To add to the others:
- Vote #1: Humphry Smith’s answer to In Ancient Greek, how common is this declension? It’s in the second declension group but called “attic declension.”
- Vote #1: Robert Todd’s answer to In Ancient Greek, how common is this declension? It’s in the second declension group but called “attic declension.”
The Attic declension is indeed specific to Attic: it represents a sound change specific to that dialect, whereby V̄ο > V̆ω, where V is any vowel that can be long. So Doric νᾱός, Ionic νηός, Attic νεώς.
As Robert Todd said:
Personally, I didn’t memorize these. I pick them up in continuous reading and apply the following mental adjustment to the “ο” stem second declension specimens – it it’s ο, ου, α then ω, if οι then ώ.
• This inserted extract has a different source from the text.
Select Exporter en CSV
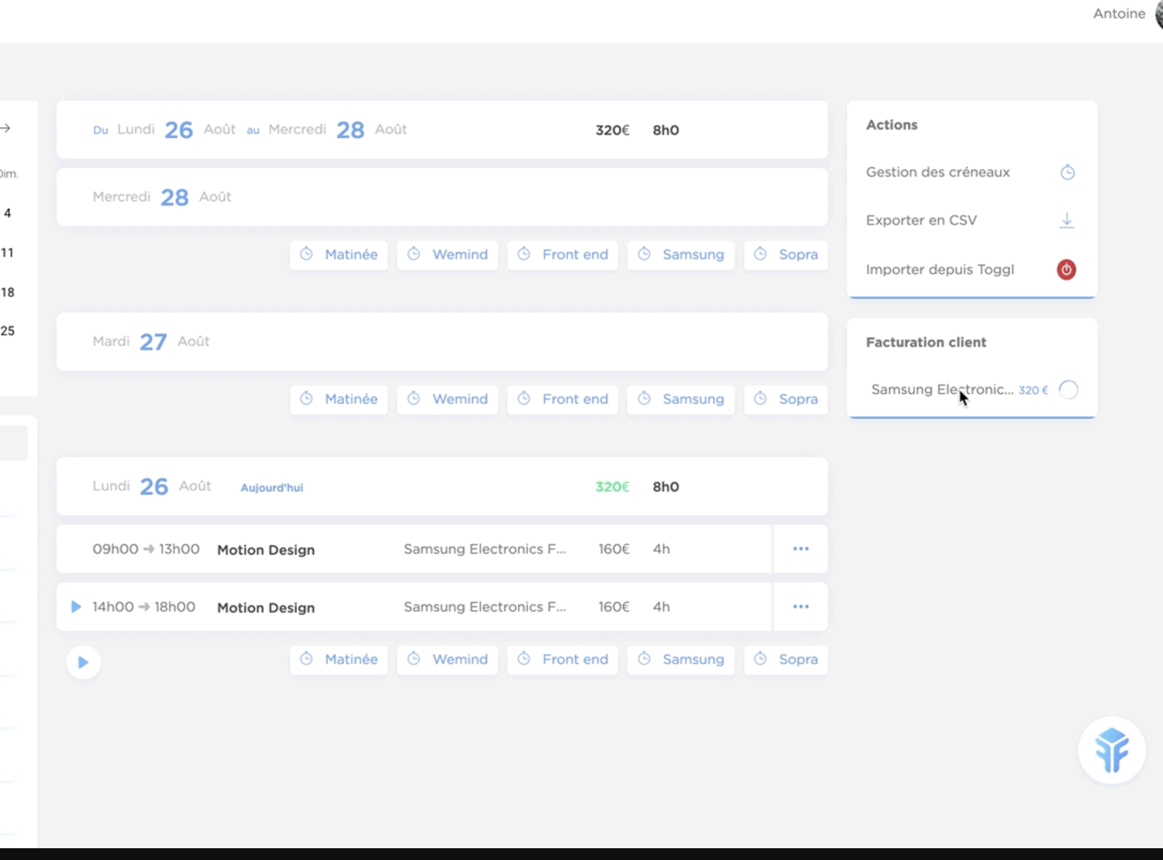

With λαγώς, you’re also seeing some vowels being merged together.
This is an annoying peculiarity of Attic, and Koine dropped it like a stone; abandoning the Attic declension is in fact a major source of Doric words in Koine.
I don’t even go as far as Robert in my memorisation: I just think “Oh, an omega is there. Attic Declension. I’ll treat it like an omicron. Or an omicron upsilon. Whatever works.” They really are just second declension nouns with a long final vowel.